UK bans denial of service attacks

OUT-LAW News, 09/11/2006

A law was passed yesterday that makes it an offence to launch a denial of service attack in the UK, punishable by up to ten years in prison. The new law is not yet in force.

There had been concern that Britain's Computer Misuse Act, written in the days before the World Wide Web, allowed denial of service attacks to fall through a loophole. These are attacks in which a web or email server is deliberately flooded with information to the point of collapse.
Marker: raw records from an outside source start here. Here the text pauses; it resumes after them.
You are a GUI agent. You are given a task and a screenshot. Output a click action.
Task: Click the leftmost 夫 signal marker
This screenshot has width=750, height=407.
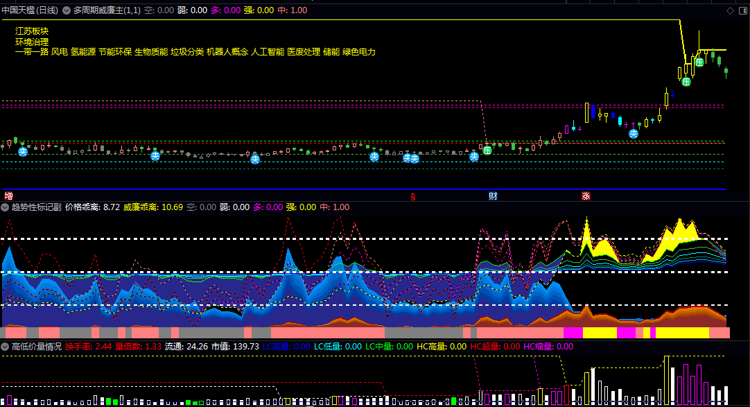[x=23, y=151]
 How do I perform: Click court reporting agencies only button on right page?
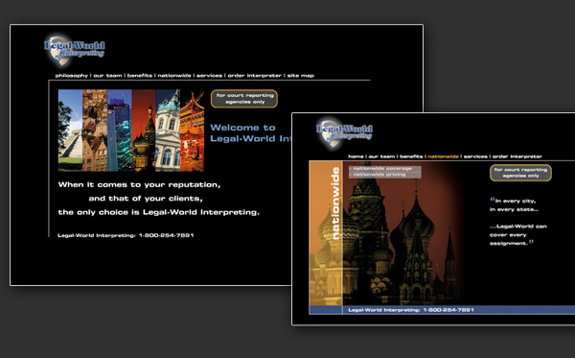tap(520, 173)
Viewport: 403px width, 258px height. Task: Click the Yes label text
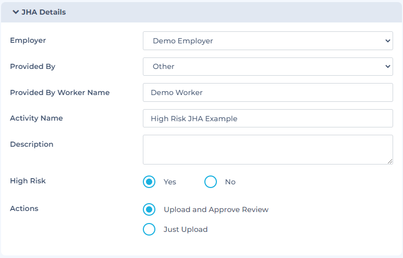170,182
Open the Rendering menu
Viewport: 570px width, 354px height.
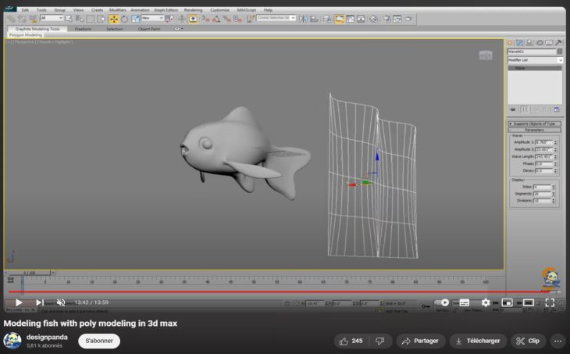coord(192,10)
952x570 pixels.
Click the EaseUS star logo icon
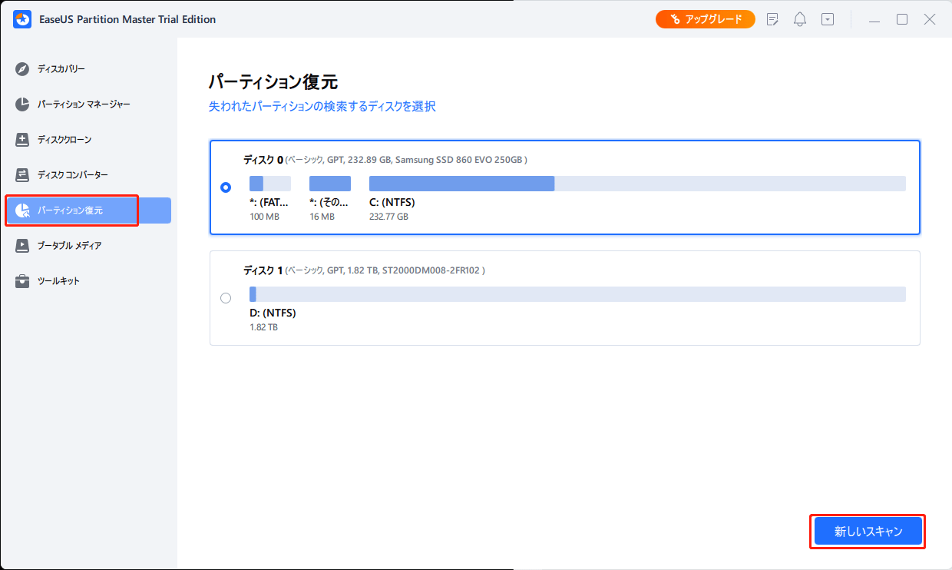21,18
The 1990 legislation described an offence of doing anything with criminal intent "which causes an unauthorised modification of the contents of any computer"; the question was whether that covered denial of service attacks. When a court cleared teenager David Lennon in November 2005 on charges of sending five million emails to his former employer – because the judge decided that no offence had been committed under the Act – the need for amendment seemed obvious.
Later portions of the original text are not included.